The tests of PAML, MEDS, and swMutSel were performed on the results of simulations of a 500 codon length protein based on Eq. 3 as modeled in swMutSel (Tamuri et al. 2012). The majority of locations were simulated using site-specific parameters estimated for two sets of proteins, a secreted alkaliphilic lipase estA (example: embl DQ250714) and DNA binding protein (embl CAG40984). The simulations were performed with symmetric bifurcating trees of 16 and 256 taxa of the type shown in Fig. 1, where every branch was the same length d. A change in selective constraints representing directional selection occurred at a fixed fraction of sites (\(\theta\)) at the midpoint of the branch connecting one fourth of the taxa to the rest of the tree. The simulations were analyzed using the three different approaches. PAML and MEDS incorporate tree branch-length optimization procedures as part of their analysis. The swMutSel analysis used estimated branch-lengths as derived from PAML.

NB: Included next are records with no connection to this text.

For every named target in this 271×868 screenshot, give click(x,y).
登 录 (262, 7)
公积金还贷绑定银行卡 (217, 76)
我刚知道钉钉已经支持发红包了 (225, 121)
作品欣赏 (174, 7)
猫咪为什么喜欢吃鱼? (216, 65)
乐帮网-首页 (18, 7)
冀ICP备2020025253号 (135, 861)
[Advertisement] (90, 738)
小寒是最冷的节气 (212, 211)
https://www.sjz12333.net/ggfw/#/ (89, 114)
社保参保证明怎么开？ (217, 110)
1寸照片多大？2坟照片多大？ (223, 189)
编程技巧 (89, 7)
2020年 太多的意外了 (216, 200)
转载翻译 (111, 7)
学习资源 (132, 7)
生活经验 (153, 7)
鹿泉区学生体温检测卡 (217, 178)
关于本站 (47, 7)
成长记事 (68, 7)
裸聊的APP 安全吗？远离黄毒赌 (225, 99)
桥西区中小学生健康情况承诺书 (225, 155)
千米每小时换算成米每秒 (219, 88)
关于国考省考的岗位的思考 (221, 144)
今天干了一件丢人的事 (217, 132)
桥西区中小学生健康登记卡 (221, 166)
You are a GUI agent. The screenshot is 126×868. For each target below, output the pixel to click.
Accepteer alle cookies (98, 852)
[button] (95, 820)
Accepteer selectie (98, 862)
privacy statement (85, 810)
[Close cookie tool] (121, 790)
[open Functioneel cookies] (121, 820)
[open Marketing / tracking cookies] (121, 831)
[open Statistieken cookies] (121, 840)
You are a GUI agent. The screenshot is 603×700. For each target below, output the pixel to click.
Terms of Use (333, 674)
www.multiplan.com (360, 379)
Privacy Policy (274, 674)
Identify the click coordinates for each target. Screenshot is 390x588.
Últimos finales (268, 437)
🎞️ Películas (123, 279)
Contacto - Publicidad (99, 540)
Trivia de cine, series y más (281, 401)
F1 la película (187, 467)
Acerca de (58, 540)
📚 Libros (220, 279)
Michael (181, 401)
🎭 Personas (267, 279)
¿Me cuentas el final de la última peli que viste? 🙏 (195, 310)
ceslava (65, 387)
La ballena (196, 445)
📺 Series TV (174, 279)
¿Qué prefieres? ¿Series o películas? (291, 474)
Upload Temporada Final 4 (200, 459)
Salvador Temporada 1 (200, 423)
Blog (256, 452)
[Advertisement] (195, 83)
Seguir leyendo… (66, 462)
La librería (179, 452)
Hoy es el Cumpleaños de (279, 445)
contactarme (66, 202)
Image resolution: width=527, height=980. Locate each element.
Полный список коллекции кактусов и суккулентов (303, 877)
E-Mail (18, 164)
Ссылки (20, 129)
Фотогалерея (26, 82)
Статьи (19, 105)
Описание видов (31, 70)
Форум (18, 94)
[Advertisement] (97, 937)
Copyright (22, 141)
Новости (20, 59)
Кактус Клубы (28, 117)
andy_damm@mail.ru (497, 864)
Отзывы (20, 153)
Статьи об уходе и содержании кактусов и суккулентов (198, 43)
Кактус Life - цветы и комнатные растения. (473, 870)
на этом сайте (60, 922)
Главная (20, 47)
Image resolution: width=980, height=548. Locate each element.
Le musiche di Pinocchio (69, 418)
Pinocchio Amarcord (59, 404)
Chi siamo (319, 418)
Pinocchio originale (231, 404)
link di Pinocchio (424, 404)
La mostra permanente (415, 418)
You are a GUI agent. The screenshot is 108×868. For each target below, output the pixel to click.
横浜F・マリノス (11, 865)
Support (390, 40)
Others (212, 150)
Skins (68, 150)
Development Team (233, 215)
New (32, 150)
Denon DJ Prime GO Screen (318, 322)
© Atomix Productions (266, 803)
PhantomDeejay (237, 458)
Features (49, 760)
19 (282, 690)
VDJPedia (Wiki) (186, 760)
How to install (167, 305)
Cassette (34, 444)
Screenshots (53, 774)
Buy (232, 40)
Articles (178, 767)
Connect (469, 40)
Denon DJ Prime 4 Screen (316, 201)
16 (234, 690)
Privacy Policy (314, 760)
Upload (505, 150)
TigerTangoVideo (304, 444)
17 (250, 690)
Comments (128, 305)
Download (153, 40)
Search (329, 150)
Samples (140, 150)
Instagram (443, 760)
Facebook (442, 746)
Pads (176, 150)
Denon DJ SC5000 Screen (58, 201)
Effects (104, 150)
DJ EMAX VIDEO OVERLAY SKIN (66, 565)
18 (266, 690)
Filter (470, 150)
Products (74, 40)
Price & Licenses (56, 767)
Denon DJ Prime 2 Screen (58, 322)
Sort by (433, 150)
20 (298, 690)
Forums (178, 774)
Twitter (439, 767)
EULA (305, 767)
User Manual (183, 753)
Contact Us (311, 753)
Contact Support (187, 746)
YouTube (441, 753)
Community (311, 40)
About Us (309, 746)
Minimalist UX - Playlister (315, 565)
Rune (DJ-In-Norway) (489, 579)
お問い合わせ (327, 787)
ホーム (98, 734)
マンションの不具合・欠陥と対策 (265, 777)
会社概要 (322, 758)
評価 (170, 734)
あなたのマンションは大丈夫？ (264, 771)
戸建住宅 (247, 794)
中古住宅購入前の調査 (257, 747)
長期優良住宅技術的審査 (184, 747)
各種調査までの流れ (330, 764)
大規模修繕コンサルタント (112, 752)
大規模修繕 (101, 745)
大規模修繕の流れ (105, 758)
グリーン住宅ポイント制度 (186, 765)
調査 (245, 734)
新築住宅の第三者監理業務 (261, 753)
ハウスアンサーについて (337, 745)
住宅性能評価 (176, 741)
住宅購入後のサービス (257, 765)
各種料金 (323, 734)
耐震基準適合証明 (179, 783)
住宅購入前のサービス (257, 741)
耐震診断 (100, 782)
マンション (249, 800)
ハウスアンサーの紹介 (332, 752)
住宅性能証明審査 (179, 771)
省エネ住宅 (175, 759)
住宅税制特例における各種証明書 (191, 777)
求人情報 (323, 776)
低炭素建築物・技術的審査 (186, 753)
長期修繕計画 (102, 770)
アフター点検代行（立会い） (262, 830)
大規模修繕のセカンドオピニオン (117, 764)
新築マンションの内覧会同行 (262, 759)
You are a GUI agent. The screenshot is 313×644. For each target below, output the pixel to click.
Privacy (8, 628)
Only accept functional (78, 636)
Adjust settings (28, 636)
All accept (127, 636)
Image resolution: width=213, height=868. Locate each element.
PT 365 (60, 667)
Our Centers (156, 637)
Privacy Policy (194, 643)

Comparison with HIV Drug Resistance Data

HIV drug resistance data was taken from (Murrell et al. 2012) which was originally tested on the MEDS method included in HyPhy. These data consist of sequences from three different proteins. The first set contains 122 protease sequences, the second contains 295 integrase sequences, and the third contains 476 reverse transcriptase sequences. Each of these datasets have an associated phylogenetic tree used in the paper with foreground branches labelled. The branch lengths of these trees have been re-estimated using the various methods, and the same foreground branches have been used for testing both the branch-site model of PAML and swMutSel.